(Beginning of RECORD EXCERPTS)

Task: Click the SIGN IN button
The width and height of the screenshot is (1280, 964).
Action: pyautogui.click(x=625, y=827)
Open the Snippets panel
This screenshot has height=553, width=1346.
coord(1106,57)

(End of RECORD EXCERPTS)

__EXERCISE__
The records above are to be set down again exactly as written.

__REPLY__
Task: Click the SIGN IN button
The width and height of the screenshot is (1280, 964).
Action: pyautogui.click(x=625, y=827)
Open the Snippets panel
This screenshot has height=553, width=1346.
coord(1106,57)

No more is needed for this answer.